[[ Given records, beginning ]]

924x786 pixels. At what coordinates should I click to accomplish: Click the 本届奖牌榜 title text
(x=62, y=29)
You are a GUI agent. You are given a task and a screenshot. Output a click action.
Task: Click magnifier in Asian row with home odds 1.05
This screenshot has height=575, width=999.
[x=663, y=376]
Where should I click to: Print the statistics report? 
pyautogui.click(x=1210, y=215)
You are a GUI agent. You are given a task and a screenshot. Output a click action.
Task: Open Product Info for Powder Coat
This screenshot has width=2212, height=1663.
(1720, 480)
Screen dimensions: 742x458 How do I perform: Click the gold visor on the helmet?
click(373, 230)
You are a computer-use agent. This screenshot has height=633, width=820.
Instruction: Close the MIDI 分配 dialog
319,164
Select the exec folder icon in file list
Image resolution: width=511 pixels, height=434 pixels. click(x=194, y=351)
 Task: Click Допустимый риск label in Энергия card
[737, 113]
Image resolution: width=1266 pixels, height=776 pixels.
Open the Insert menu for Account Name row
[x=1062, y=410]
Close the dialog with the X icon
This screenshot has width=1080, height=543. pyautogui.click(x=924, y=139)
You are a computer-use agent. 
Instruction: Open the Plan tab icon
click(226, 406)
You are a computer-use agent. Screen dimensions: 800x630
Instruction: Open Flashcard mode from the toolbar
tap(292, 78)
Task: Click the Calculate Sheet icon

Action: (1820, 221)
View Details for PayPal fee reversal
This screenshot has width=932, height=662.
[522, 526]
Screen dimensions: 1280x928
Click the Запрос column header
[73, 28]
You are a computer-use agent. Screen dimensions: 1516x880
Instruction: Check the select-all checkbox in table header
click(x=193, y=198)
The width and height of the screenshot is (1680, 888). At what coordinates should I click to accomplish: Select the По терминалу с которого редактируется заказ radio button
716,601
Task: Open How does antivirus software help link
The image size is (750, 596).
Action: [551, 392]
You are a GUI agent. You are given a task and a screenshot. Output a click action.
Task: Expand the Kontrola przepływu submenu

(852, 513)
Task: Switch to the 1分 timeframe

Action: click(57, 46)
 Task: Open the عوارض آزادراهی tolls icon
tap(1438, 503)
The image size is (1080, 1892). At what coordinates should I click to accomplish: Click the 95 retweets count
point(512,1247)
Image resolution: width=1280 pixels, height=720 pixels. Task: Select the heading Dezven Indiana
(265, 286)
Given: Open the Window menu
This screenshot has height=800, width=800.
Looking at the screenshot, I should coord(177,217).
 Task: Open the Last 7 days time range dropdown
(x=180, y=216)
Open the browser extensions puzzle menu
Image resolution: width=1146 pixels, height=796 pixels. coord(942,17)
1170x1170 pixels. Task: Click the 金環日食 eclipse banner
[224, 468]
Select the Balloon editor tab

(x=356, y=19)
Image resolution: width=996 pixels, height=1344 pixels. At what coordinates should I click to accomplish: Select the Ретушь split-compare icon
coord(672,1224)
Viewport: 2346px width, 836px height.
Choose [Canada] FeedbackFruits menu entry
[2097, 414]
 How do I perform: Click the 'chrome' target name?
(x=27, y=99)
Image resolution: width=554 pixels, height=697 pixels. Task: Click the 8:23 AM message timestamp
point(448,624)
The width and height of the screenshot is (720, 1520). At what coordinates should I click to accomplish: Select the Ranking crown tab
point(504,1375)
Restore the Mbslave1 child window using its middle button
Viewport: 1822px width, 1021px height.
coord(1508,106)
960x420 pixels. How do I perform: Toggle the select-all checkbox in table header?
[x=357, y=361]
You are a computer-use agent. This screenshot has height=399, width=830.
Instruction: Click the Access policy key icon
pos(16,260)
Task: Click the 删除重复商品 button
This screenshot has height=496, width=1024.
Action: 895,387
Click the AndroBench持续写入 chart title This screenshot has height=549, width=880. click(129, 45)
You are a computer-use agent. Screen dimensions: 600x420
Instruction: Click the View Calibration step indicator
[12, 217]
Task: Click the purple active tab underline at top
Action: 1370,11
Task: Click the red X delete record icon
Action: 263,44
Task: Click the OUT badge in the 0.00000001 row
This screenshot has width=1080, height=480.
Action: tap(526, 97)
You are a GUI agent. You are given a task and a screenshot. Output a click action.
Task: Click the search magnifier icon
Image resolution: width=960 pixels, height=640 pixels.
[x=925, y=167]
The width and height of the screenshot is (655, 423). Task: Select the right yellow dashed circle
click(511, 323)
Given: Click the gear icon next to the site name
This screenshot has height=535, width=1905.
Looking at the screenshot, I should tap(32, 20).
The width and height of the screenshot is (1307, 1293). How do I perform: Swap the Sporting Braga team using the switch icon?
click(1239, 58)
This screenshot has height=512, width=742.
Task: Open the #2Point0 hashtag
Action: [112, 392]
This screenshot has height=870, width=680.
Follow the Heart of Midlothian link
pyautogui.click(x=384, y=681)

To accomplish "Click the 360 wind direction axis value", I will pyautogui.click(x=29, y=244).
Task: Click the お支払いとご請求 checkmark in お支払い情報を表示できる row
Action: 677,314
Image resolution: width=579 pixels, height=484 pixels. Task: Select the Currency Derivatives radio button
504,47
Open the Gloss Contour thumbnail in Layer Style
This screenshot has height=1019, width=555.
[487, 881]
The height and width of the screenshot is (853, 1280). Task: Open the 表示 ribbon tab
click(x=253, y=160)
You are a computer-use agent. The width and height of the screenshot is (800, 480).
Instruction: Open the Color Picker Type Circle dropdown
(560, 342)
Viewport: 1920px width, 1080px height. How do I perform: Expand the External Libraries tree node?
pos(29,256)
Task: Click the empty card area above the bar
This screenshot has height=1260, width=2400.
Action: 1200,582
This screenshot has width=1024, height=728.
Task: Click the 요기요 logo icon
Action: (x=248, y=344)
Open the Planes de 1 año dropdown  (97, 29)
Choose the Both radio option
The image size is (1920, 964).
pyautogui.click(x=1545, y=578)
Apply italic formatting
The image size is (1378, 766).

[[ Given records, end ]]

_Exercise aim_
The reply should hold only the lines from the beginning of the listing above through the line with "Task: Click magnifier", each one written exactly as it appears.

_Written answer_
924x786 pixels. At what coordinates should I click to accomplish: Click the 本届奖牌榜 title text
(x=62, y=29)
You are a GUI agent. You are given a task and a screenshot. Output a click action.
Task: Click magnifier in Asian row with home odds 1.05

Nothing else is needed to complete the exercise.